>> START TEXT TO READ

# Do female pups get along with other female dogs?



## marshall (Sep 20, 2012)

Hello group, I have another active post but this is a different question about which sex to get? I have a great pyreneese female who is four years old. From your experience what are the issues of adding a female vs male to our house hold? I had been looking for a male but just wanted your take on how two females would get along or there will automatically be issues. Thank you very much for your help.


----------



## sashadog (Sep 2, 2011)

It's not a guarantee that you will have issues but two females have a higher likelihood of having issues at some point down the line. Some girls get along just fine but if they don't, it's going to be higher intensity dislike for each other. Especially with breeds that tend to be same-sex aggressive anyways.

I have three girls right now and it's a constant juggling act to keep them from killing each other. I will never do two girls again...


----------



## msvette2u (Mar 20, 2006)

sashadog said:


> It's not a guarantee that you will have issues but two females have a higher likelihood of having issues at some point down the line. Some girls get along just fine but if they don't, it's going to be higher intensity dislike for each other. Especially with breeds that tend to be same-sex aggressive anyways.
> 
> I have three girls right now and it's a constant juggling act to keep them from killing each other. I will never do two girls again...


I agree. Seek a male. It's too hard to fix and too easy to prevent, same-sex issues (should they arise).


----------



## sashadog (Sep 2, 2011)

msvette2u said:


> I agree. Seek a male. It's too hard to fix and too easy to prevent, same-sex issues (should they arise).


Way too easy to prevent! I am envious sometimes of people getting a second dog and being able to choose to not have two females  Oh well... lesson learned the hard way I guess.


----------



## wolfy dog (Aug 1, 2012)

Females fight to drive each other out, males fight for hierarchy. (remember Middle School?)
I have a tiny little female who would never allow another female in "her" pack or if I were to try, it would require tons of management.


----------



## marshall (Sep 20, 2012)

Group thank you very much for your input. Unfortionately from my posting time until the time I got my first answer I located a breeder I think is awesome. The possible bad news is they had only two females left. I raised my concern with the breeder about two females in the family and the breeder thought it would work out fine. Just as long as I show my great pyreneese lots of love while introducing the new puppy to the family. My current family dog is the most pleasant personality of any dog I have ever owned. While on the phone with the breeder and learning about the new puppys family history it was hard to not respect the puppy family tree as well as knowing I have a great breader. I pulled the trigger on the puppy although it is a female and we will pick it up tonight. Hopefully my future will not be full of female doggy drama.

>> END TEXT TO READ
>> START EXTRACTED RECORDS

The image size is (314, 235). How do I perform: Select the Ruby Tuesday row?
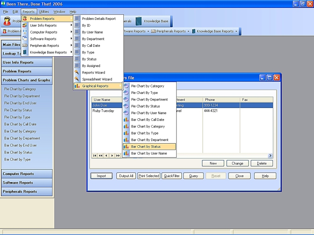pyautogui.click(x=103, y=111)
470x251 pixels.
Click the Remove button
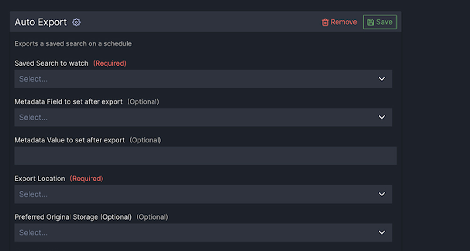pyautogui.click(x=339, y=22)
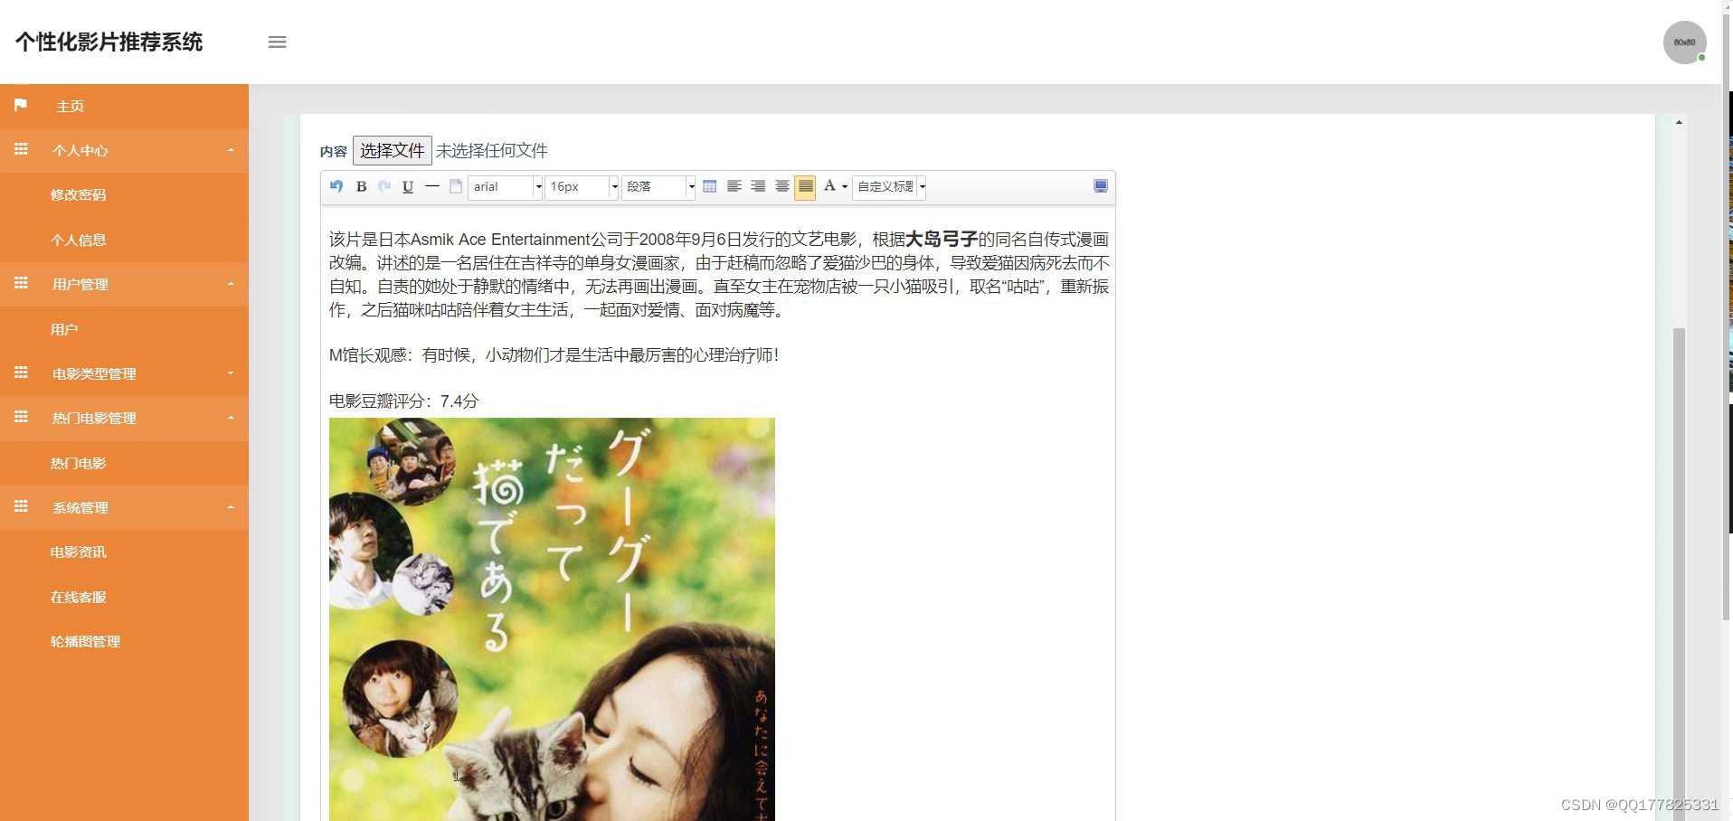Switch to the 在线客服 section
Image resolution: width=1733 pixels, height=821 pixels.
point(78,597)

>> END EXTRACTED RECORDS

### TASKS TO COMPLETE
a – In the forum thread about whether two female dogs get along, what does wolfy dog say females fight for, and what do males fight for?
b – Continue the forum thread about whether two female dogs get along, starting with the post that would follow marshall's last message.

### TASK-BY-TASK RESULTS
a – Females fight to drive each other out, and males fight for hierarchy.

b –
----------



## mebully21 (Nov 18, 2011)

hopefully once your new pup matures there wont be a problem.. female/female fights are the WORST.. just be prepared. its possible they will get along great at maturity, or they wont.


----------



## wolfy dog (Aug 1, 2012)

marshall said:


> Group thank you very much for your input. Unfortionately from my posting time until the time I got my first answer I located a breeder I think is awesome. The possible bad news is they had only two females left. I raised my concern with the breeder about two females in the family and the breeder thought it would work out fine. Just as long as I show my great pyreneese lots of love while introducing the new puppy to the family. My current family dog is the most pleasant personality of any dog I have ever owned. While on the phone with the breeder and learning about the new puppys family history it was hard to not respect the puppy family tree as well as knowing I have a great breeder. I pulled the trigger on the puppy although it is a female and we will pick it up tonight. Hopefully my future will not be full of female doggy drama.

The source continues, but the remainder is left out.